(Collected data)
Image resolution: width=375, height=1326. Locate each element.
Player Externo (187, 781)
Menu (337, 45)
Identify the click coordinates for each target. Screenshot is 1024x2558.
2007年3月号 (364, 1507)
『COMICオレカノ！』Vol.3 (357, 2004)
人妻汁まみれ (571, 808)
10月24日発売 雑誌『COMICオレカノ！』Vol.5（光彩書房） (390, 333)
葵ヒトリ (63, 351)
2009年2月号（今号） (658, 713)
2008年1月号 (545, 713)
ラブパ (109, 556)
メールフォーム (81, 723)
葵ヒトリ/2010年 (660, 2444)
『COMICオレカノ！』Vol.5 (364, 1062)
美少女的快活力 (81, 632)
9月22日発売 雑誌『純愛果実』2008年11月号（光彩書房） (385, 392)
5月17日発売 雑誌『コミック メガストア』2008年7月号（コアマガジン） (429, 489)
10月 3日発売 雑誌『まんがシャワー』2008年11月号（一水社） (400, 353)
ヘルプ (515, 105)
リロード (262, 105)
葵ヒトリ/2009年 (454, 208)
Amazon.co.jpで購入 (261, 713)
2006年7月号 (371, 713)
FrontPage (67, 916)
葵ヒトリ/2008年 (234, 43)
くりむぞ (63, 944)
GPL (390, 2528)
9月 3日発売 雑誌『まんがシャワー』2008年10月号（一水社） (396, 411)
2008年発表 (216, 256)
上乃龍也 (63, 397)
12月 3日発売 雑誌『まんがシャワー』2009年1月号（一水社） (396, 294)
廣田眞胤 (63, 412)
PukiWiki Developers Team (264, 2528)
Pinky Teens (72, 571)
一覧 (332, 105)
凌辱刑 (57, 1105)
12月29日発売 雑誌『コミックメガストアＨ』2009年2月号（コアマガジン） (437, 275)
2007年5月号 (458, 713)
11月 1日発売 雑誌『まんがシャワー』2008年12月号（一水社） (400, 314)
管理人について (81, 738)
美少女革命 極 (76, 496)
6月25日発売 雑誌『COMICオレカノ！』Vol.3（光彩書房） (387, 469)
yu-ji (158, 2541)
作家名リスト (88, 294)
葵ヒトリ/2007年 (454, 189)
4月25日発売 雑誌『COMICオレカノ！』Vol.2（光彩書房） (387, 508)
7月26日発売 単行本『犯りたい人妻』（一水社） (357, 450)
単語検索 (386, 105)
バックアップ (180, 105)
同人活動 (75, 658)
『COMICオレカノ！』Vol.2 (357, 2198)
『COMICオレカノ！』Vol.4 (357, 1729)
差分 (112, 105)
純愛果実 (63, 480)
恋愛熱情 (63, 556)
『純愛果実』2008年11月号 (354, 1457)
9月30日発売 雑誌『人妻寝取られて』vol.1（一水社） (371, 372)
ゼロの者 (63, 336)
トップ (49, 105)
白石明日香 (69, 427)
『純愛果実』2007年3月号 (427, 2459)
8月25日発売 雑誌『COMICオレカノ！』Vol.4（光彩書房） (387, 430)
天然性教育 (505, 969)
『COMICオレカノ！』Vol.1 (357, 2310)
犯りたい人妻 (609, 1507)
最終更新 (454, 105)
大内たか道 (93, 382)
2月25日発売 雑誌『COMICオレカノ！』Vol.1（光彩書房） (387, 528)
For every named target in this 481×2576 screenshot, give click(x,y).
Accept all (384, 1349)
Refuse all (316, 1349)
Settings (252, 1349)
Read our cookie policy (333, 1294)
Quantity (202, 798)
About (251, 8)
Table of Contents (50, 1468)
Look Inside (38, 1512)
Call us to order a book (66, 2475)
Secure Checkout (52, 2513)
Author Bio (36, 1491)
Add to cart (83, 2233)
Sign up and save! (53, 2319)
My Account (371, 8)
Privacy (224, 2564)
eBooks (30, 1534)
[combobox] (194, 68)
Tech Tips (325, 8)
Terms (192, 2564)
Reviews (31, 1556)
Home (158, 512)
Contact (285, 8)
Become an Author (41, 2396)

Task objective: Search the data for "コアマガジン" and list every line in which it occurs.

Task response:
5月17日発売 雑誌『コミック メガストア』2008年7月号（コアマガジン） (429, 489)
12月29日発売 雑誌『コミックメガストアＨ』2009年2月号（コアマガジン） (437, 275)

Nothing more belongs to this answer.